March 28 - I go to the Verizon Wireless Store at Union Square in Manhattan. A salesman quickly swoops in and asks how I can be assisted. I start explaining my situation and he immediately cuts me off and shuffles me over a sign-in kiosk. I enter my name and get into the service queue. The customer service folks call a name and no one responds. They call the several times, then ask me if I am that person. "No," I say. They decide it's now my turn anyway.

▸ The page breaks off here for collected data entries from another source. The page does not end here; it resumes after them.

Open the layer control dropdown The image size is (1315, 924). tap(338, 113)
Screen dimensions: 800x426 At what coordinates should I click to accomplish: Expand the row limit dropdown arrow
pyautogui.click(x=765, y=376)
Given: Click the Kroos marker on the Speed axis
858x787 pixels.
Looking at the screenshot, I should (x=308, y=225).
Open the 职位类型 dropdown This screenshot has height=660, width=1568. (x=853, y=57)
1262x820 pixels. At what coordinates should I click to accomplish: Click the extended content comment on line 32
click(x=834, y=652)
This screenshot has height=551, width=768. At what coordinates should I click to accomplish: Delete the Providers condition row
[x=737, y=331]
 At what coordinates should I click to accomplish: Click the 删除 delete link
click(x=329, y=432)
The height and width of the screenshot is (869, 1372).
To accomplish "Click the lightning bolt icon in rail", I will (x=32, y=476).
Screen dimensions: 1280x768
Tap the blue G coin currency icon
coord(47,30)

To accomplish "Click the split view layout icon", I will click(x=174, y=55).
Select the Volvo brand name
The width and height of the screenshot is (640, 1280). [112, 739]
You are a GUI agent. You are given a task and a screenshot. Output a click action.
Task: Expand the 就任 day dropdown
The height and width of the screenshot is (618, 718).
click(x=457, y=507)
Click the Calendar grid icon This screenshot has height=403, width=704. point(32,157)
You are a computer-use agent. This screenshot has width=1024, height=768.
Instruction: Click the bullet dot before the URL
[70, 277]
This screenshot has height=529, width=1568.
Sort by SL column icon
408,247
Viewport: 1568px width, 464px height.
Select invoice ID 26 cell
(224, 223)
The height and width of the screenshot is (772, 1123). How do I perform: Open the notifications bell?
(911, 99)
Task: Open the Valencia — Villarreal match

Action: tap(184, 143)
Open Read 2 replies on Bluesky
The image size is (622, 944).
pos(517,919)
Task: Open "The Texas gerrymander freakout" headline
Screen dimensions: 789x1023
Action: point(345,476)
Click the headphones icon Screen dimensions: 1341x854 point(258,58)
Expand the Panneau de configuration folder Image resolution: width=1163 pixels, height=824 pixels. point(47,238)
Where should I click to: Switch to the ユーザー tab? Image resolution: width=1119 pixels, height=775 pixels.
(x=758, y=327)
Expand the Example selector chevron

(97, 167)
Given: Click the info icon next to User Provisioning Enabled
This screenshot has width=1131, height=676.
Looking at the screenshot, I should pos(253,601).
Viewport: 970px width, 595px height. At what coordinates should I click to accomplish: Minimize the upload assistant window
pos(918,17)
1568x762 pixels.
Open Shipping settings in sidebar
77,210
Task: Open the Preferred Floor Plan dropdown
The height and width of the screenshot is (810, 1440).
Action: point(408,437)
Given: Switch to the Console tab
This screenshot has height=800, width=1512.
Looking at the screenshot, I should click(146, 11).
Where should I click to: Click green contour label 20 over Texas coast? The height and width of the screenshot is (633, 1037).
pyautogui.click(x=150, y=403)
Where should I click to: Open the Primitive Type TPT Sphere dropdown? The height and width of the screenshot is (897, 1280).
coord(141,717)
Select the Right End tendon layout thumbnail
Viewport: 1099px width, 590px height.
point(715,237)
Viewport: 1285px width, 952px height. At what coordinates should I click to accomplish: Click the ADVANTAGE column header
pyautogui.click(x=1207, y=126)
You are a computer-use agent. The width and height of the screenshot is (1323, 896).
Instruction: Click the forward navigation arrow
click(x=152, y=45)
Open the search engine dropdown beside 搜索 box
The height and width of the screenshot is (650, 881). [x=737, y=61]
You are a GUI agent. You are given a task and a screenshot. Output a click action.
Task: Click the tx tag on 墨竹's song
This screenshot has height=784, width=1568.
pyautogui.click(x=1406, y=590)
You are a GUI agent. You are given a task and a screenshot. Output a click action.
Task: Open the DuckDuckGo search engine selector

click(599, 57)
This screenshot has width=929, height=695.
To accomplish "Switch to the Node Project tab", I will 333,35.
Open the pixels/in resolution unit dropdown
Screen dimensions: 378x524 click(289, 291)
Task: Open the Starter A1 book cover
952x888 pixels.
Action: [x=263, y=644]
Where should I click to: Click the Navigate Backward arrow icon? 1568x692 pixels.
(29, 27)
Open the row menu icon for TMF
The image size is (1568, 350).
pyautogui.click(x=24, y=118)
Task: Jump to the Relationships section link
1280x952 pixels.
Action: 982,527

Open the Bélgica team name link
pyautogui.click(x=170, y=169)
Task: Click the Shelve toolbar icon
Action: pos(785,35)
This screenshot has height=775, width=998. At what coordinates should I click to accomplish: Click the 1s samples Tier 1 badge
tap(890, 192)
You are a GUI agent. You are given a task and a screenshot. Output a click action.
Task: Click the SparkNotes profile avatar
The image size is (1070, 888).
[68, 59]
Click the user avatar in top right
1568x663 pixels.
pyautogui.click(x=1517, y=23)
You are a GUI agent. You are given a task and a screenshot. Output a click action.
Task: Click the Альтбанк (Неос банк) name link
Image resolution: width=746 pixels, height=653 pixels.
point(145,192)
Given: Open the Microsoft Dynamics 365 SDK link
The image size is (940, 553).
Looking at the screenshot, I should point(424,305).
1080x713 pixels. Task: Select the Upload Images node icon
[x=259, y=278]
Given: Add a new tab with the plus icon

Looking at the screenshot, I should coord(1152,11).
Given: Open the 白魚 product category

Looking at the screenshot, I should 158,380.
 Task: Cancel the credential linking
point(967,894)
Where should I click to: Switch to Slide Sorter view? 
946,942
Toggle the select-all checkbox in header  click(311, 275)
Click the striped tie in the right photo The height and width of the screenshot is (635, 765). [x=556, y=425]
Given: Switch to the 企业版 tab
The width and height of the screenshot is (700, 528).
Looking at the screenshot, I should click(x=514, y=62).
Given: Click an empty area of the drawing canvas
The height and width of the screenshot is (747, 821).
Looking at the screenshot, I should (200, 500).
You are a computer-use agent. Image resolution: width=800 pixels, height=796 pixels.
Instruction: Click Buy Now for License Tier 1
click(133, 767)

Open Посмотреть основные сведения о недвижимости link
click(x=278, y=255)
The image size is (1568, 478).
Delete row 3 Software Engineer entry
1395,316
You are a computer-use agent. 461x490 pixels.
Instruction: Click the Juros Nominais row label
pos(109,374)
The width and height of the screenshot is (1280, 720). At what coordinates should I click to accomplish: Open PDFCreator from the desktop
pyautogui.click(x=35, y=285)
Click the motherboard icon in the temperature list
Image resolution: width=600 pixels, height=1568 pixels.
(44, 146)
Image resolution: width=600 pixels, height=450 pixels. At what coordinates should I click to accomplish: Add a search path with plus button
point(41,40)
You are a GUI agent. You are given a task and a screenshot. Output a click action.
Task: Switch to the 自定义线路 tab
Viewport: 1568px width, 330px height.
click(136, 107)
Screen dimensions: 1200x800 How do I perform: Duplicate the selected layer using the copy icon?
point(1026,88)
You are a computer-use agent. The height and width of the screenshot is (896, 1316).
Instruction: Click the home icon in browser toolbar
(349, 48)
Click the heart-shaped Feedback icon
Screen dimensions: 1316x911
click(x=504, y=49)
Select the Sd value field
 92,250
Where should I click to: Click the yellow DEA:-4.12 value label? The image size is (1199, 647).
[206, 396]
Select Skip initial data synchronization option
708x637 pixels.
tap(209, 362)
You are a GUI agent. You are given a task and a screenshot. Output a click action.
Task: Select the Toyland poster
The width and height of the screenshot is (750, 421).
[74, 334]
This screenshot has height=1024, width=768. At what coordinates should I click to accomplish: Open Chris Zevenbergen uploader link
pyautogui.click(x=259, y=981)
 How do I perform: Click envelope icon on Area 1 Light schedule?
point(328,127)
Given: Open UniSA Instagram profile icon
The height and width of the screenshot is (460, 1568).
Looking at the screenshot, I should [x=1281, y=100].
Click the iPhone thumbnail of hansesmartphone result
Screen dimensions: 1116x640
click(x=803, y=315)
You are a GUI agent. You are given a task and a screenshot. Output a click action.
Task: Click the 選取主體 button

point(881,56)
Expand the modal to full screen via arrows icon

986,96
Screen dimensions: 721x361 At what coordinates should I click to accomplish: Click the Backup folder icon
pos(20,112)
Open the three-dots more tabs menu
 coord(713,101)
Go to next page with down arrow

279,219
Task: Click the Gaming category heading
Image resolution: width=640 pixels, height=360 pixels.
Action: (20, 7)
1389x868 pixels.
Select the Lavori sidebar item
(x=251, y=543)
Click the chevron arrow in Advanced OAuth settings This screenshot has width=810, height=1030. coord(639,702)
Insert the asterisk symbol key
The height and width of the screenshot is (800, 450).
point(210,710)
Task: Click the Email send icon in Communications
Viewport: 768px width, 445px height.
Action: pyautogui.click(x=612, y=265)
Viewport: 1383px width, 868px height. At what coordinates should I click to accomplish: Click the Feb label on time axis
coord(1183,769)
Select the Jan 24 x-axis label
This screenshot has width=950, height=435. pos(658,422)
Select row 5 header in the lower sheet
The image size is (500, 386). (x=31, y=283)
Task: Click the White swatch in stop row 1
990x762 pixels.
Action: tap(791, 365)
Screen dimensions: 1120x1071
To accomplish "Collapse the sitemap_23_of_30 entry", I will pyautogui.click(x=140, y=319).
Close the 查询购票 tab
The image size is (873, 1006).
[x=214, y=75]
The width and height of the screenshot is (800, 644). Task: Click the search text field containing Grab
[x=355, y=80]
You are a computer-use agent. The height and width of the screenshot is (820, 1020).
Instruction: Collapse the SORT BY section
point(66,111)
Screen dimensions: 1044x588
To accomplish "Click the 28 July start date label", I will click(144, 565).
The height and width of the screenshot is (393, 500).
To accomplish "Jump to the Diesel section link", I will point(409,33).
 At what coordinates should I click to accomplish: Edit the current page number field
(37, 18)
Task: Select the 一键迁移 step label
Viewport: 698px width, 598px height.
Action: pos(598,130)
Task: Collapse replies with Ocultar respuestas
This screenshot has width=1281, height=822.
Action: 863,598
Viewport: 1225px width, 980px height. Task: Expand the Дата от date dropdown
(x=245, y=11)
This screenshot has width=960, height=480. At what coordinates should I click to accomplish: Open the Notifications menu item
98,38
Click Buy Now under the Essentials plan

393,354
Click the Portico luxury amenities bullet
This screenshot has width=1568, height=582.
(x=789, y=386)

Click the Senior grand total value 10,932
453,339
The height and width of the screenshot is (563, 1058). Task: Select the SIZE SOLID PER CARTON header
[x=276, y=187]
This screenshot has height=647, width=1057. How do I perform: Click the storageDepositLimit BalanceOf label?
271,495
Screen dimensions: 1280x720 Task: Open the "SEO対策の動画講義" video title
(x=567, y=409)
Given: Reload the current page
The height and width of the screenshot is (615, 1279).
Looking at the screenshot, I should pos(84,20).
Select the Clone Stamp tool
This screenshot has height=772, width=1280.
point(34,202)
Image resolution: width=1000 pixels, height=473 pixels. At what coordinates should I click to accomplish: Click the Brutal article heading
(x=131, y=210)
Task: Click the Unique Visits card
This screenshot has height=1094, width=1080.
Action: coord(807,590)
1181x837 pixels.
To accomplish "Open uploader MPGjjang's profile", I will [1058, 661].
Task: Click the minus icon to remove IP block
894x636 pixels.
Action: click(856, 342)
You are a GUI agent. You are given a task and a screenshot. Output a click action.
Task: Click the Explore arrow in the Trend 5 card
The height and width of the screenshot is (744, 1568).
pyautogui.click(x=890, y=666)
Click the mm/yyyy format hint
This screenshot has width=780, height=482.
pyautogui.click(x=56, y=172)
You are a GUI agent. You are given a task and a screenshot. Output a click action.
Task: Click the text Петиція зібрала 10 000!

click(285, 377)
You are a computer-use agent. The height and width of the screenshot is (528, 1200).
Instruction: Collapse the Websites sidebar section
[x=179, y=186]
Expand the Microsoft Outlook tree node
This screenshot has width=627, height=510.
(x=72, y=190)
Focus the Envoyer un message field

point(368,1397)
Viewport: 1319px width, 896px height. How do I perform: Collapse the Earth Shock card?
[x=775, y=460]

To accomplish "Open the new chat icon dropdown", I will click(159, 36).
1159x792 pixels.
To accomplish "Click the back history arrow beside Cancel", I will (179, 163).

I tell my story again and the person behind the counter tells me that I've probably been charged because I did not return my broken phone when I received my replacement phone. She clearly wasn't paying any attention to my storytelling. I tell her she's got it wrong and attempt to explain again. She then picks up the phone and calls Verizon Customer Service. Yes, the Verizon Customer Service Rep I'm speaking to in person is calling Verizon Customer Service on the phone for assistance. She quickly gives up in trying to explain my situation to the rep on the phone (because she never had a grasp of it in the first place) and then hands the phone to me. The rep on the phone tells me that the problem is not so much that I didn't activate the new phone, but that I did not activate the new two-year contract to receive the discounted price. I assumed that simply purchasing the phone at the discounted two-year contract price was enough to take of that, but I guess I was wrong.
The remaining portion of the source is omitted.